Et le plus dingue, c'est qu'en creusant un peu plus, j'ai aussi fait le lien avec les débuts du cinéma (vraiment merci à mes cours de prépa) et notamment avec le film L'Homme à la caméra (1929) de Dziga Vertov et ce concept de « ciné-œil », l'idée que l'œil humain serait une caméra qui filmerait tout. Est-ce que ce ne serait pas carrément le résumé (du moins technique) de How to Save a Dead Friend ? Je trouve ça dingue tous ces rapprochements.

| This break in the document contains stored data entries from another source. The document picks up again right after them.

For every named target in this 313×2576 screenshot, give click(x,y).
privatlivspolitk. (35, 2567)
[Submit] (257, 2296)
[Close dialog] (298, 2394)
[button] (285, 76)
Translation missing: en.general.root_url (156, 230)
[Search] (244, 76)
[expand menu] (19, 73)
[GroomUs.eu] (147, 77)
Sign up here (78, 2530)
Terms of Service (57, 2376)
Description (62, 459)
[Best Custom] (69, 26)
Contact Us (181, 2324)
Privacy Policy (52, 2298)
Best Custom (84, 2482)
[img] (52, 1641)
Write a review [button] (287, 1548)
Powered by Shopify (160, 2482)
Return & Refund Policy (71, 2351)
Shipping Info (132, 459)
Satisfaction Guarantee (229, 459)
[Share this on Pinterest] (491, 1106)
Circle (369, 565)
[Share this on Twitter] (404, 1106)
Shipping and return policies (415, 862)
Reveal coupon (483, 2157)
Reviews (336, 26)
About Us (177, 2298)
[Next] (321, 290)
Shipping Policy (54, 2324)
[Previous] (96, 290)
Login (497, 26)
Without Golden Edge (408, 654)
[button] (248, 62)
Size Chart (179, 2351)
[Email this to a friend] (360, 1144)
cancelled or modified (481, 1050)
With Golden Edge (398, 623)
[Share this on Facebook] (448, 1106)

Le documentaire se clôt sur la phrase « Tu me manques », une phrase si dépouillée, si nue, à la syntaxe si simple, qui, lorsqu'elle est sincère comme elle l'est ici, déchire le cœur et fait éclater les sanglots. Car, comment ne pas comprendre ce vide béant que Marusya ressent après ces dix années auprès de Kimi quand, après une heure quarante passée auprès de lui, Kimi me manque aussi ? C'est vraiment con à dire mais je me suis tellement attachée à eux deux. Je crois que ce film m'a aussi renvoyé à ma propre enfance, ce temps qui a coulé si vite, entre nos doigts, et c'est drôle mais lorsqu'ils fêtent tous la nouvelle année 2012 dans la salle à manger kitsch de la maman de Kimi, je me suis dit « Et dire qu'en France, ce nouvel an que je fêtais l'était également quelque part en Russie par ces personnes que je découvre désormais. » J'ai senti comme une sorte de proximité émouvante.

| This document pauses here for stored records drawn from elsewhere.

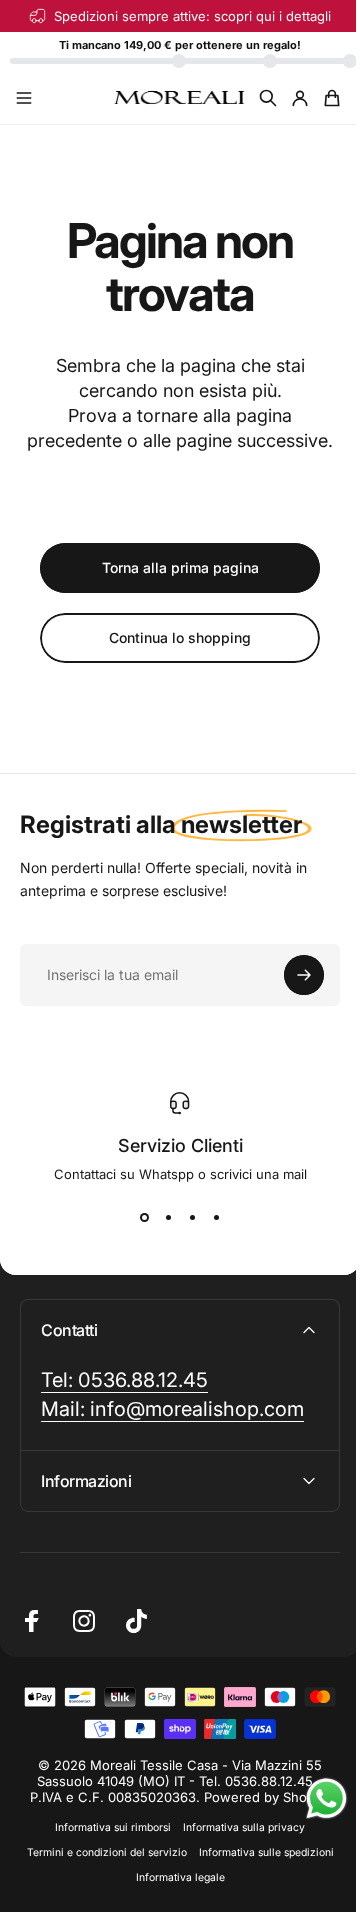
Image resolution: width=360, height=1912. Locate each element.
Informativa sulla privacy (237, 1852)
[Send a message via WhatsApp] (311, 1798)
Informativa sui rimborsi (106, 1852)
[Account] (300, 98)
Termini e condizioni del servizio (173, 1877)
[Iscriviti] (304, 975)
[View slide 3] (192, 1218)
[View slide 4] (216, 1218)
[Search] (268, 98)
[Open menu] (24, 98)
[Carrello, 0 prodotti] (332, 98)
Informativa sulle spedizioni (122, 1902)
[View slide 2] (168, 1218)
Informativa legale (246, 1902)
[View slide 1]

Ce qui est terrible, c'est cette nostalgie que l'on ressent au visionnage du film (et dont l'épilogue traduit parfaitement le sentiment) de constater les changements physiques de Kimi, alors qu'il y a une heure il était encore si fringant et si jeune. Être témoin impuissant, en tant que spectateur, de sa diminution, comme l'était Maryusa, car comment sauver un ami déjà mort.
Mention spéciale aux chansons choisies (je vous ai partagé celle du générique en média) et aux musiques qui portent la voix apaisée et rétrospective de Marusya à son plus haut degré.
J'ai bien chialé.
Je trouve ça encore incroyable qu'une pépite pareille existe, tout est parfait dans ce film, du début à la fin, même jusque dans le titre la perfection est présente (How to Save a Dead Friend, comme le dit si bien le site d'Arte - je remettrai ici ses termes parce que la phrase ne peut pas être mieux tournée - « l'impossible défi annoncé par le titre du film ne laisse aucun espoir pour un heureux dénouement ». Comment sauver un ami déjà mort. Ce titre dont la question ne comporte même pas de point d'interrogation tant elle est irrémédiable et inutile).
Cette œuvre a gravé son intaille dans mon être, c'est bouleversant, c'est si intime, à la fois génial et dévastant car, déjà tu es témoin d'une jeunesse opprimée, une génération gâchée, silencieuse sous peine d'être matraquée, et de cet arrachement de liberté naît un état de dépression et de mal-être généralisé. Et puis déchirant aussi parce que dès le début il y a cet accord tacite entre le film et toi comme quoi tu vas regarder les moments de la vie de quelqu'un qui ne fait plus partie de ce monde (je repense à cette phrase de Marusya qui, quand je l'accole à son « Tu me manques » final, me serre la gorge et me met les larmes aux yeux : « Je ne peux imaginer un monde sans Kimi »).
Je ne saurais vous dire autre chose que d'aller la visioner (vous m'en reparlerez, si vous voulez). Elle est disponible sur le site d'Arte jusqu'en février.
J'ai envie de regarder le film, encore et encore. Regarder, comme Marusya le dit si bien (c'est si poétique) « cette vie après la mort, numérique, éternelle, sous forme de pixels, dont chaque moment se répète à l'infini ».